Maybe it’s a good thing we didn’t have selfies through most of it. Most of those shots would have no doubt been embarrassing now.

So here’s how my life’s shaken out in terms of lifestyles.

  1. Straight ‘50s middle class: Growing up in the Midwest.
  2. Hippie: From college to Upstate New York and various moves thereafter, including my first marriage to an emerging visual artist. Well, this does fuel my novels Daffodil Uprising, Pit-a-Pat High Jinks, and Subway Visions.
  3. Monastic: The rogue yoga ashram in the Pocono mountains. See my novel Yoga Bootcamp.
  4. Ascetic: In many ways, this was still hippie as I lived in a loft in a small downtown in a place resembling what I’ve called Prairie Depot.
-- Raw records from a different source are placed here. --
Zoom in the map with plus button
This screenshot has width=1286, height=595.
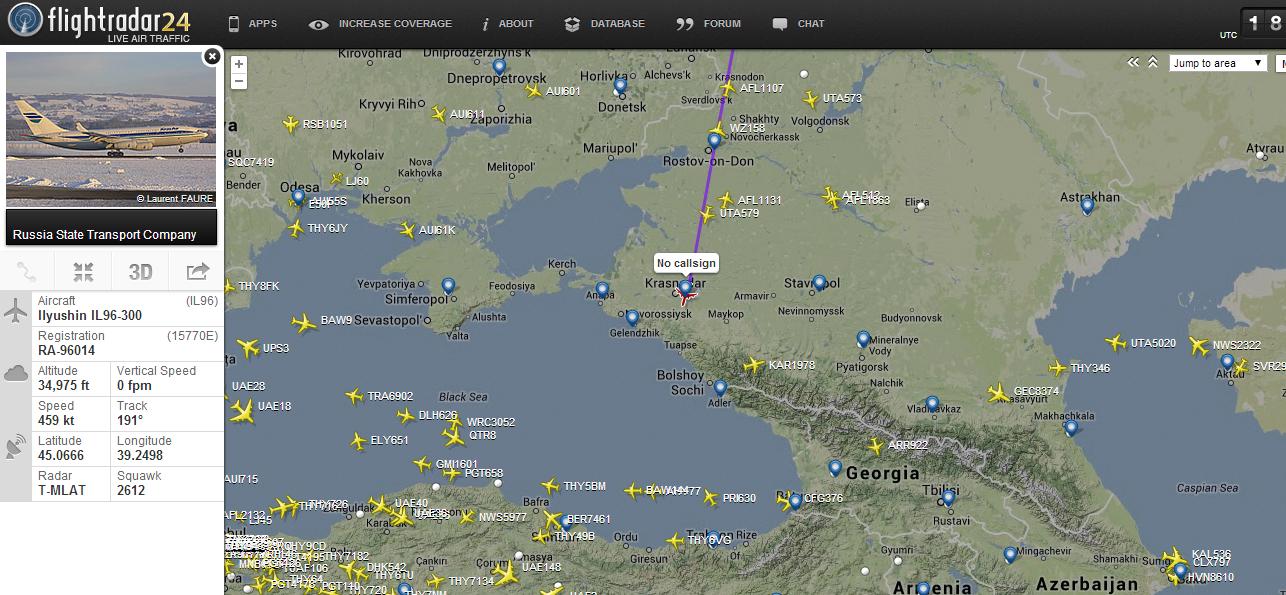click(x=239, y=64)
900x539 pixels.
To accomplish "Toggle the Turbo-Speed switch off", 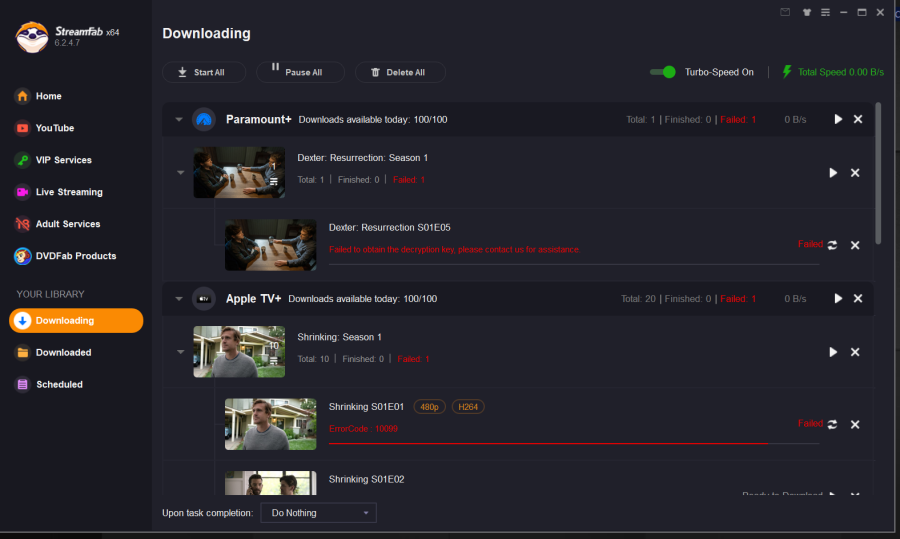I will click(662, 72).
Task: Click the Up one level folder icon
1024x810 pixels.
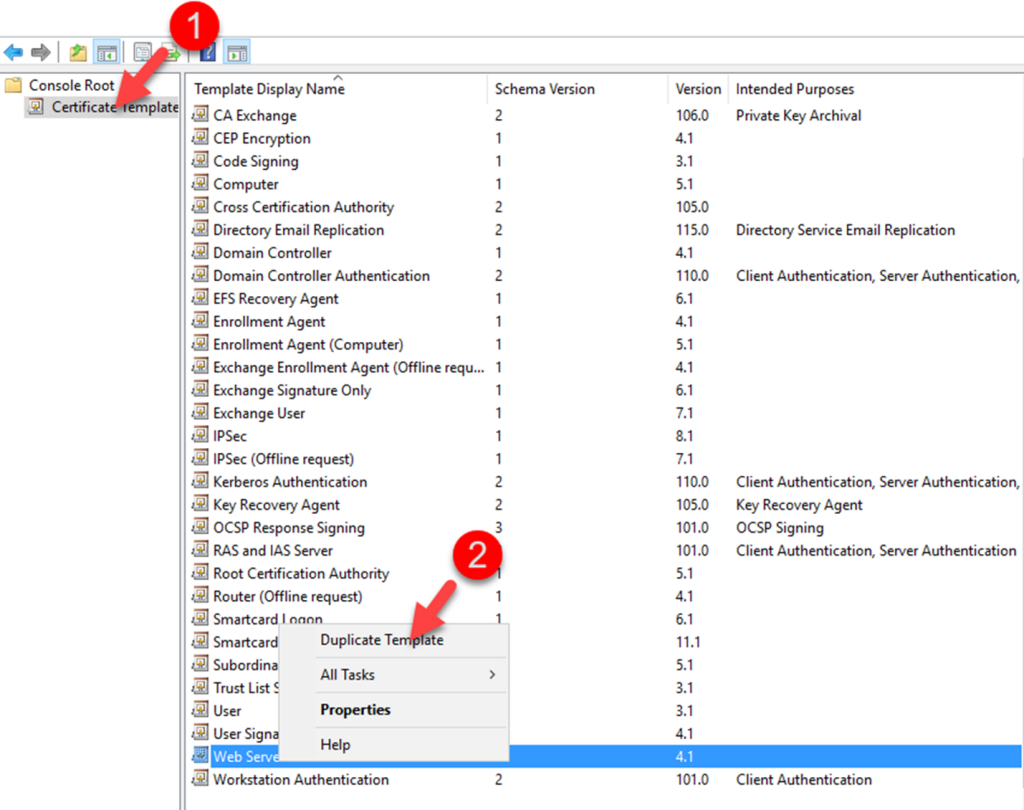Action: (x=76, y=51)
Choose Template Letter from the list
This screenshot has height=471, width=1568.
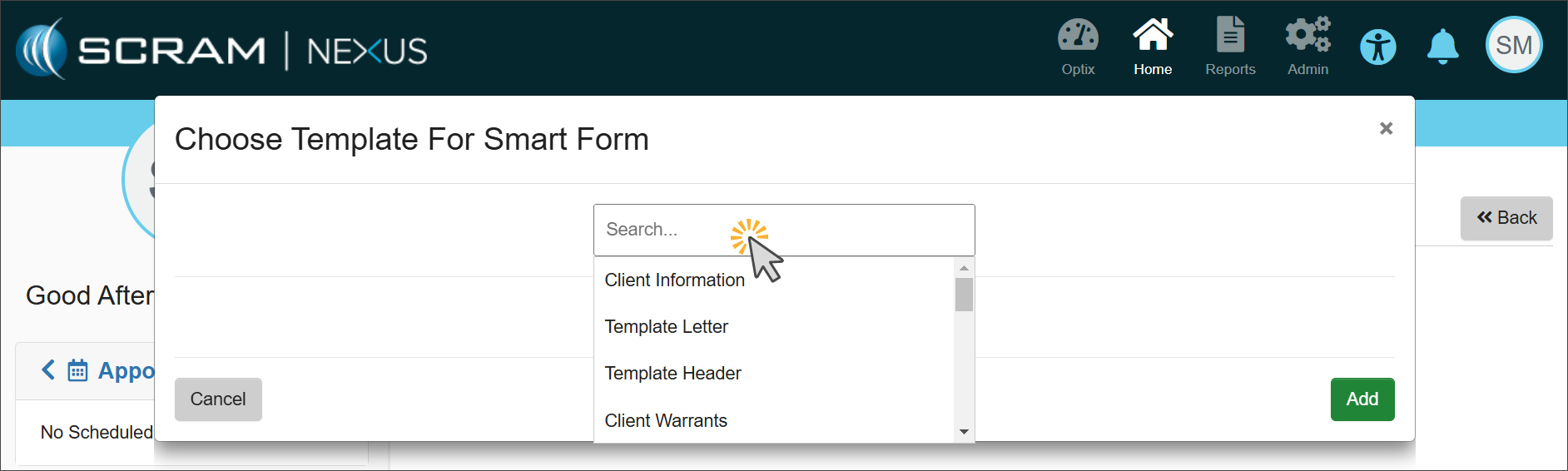coord(667,327)
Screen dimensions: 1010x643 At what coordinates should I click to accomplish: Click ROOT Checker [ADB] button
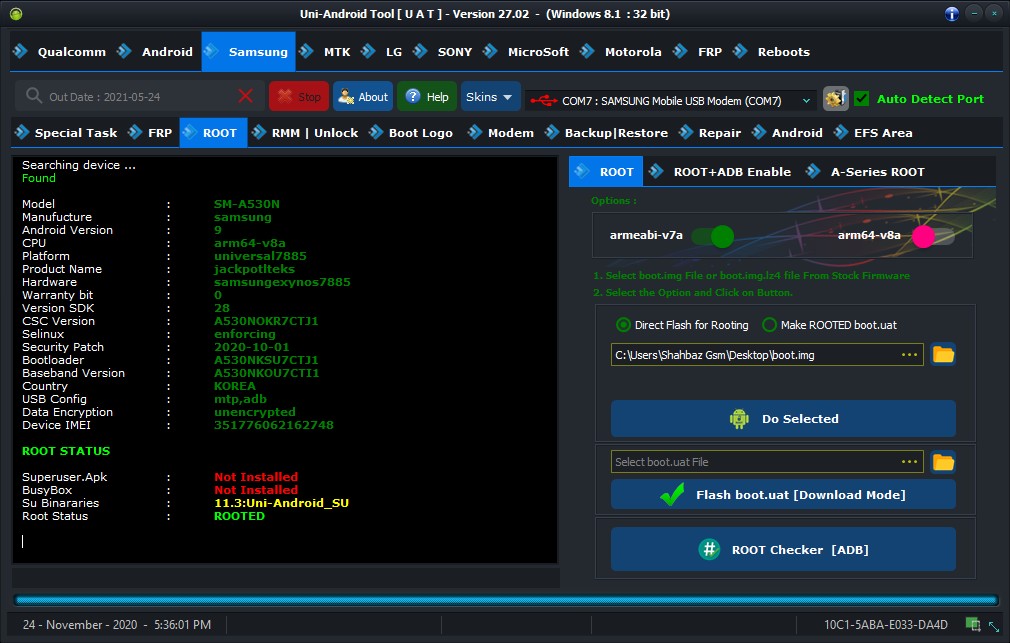pos(783,549)
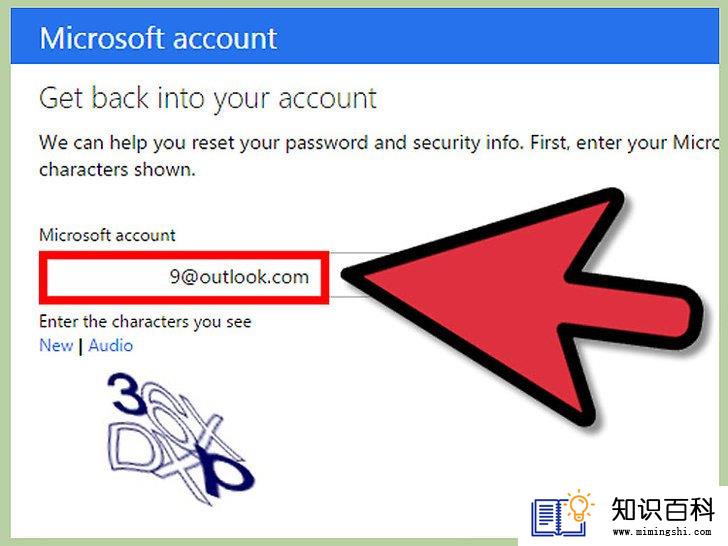This screenshot has height=546, width=728.
Task: Click the characters shown text line
Action: coord(117,169)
  5. And back-to-the earth: The next move was a return to my college, this time as a research associate position before leaping on to the interior Pacific Northwest, one with my personal life filled with growth as a published poet, a shift to Quaker spiritual practice, and immersion in backwoods and wilderness wonder. These inspire my novels Nearly Canaan and The Secret Side of Jaya.
  6. William Morris: Steel mill region in what one called the Near East, aka the Rust Belt. Included a divorce and rebound. Hometown News arises in that experience.
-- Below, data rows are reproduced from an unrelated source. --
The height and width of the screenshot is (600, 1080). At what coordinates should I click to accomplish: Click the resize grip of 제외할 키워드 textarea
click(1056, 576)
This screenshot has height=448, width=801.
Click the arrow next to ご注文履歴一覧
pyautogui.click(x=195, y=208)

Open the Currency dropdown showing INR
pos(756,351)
  7. Nearly Plain Quaker slash Muppie: The Mennonite Urban Professionals I was hanging out with in Baltimore were the less expensive version of Yuppies. Living in a federal-style brick rowhouse in the Bolton Hill neighborhood was the culmination of my big-city dreams. During the week, I was often on the road with a company car and expense account. This was a rich mix for me, a time of much personal growth, ending in a self-gifted sabbatical year hunkered down in a suburb in which I drafted early versions of much of my fiction.
  8. Yuppieville on the Hill: Relocating to New Hampshire, I wound up living in a complex where I rented a small townhouse. Back in the working ranks rather than management, I was freed from long unpaid overtime hours and the neckties and suits of my earlier professional situations. Contradancing, especially, steeped me in Boston, an hour to the south, while I immersed my personal writing in poetry circles. My love life had many ups and downs.
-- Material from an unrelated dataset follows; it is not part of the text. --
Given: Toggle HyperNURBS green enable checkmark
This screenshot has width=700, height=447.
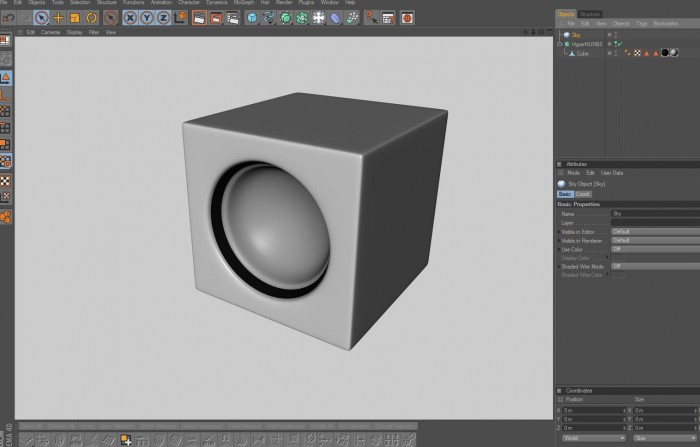Looking at the screenshot, I should (620, 44).
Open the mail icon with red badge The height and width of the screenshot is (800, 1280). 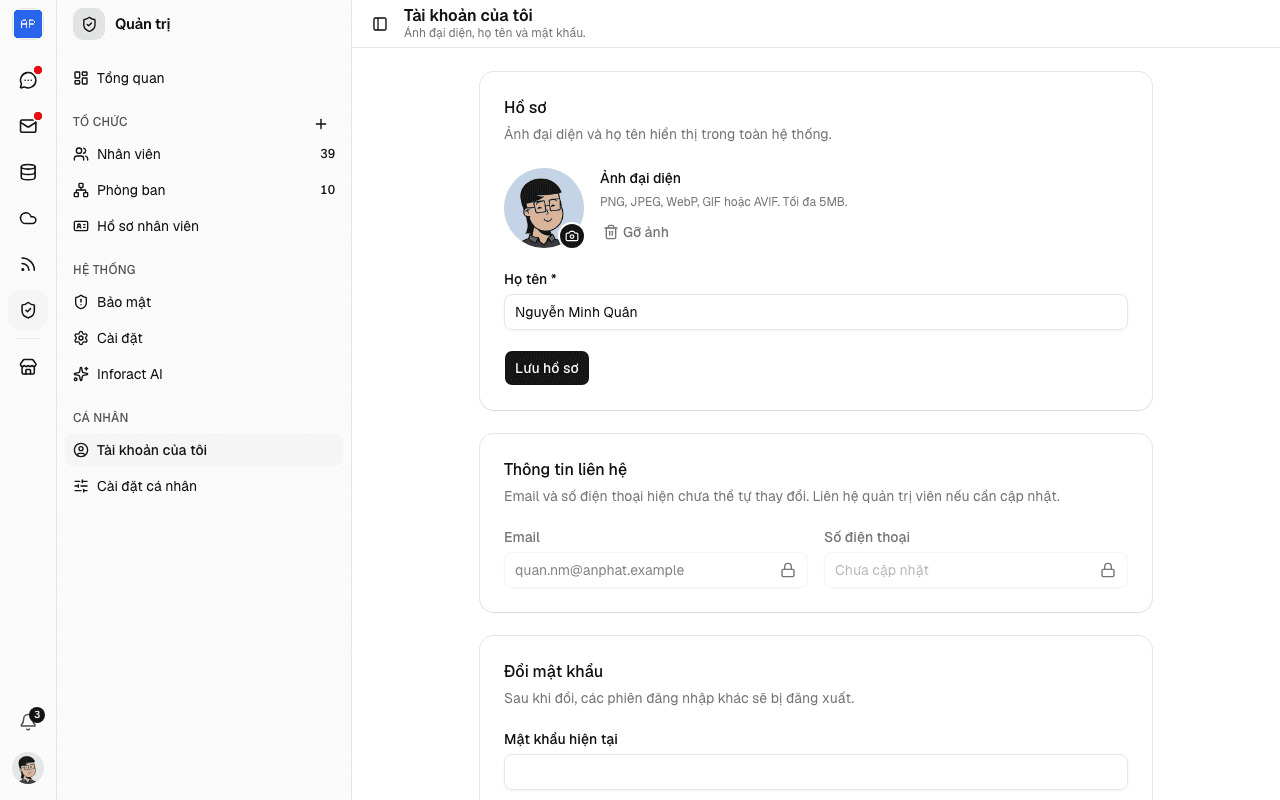(x=28, y=126)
  9. City farmer: Remarriage prompted my move to the New Hampshire Seacoast, where we bought an old house within easy walking distance of downtown and the Quaker Meeting. That “farmer” label actually befits my spouse, the avid gardener. The property also had the small carriage house you know as my Red Barn. Retirement included serious choral singer and daily swimmer roles.
  10. Island author: We needed to downsize, which led to the remote fishing village with a lively arts scene you’ve been reading about here.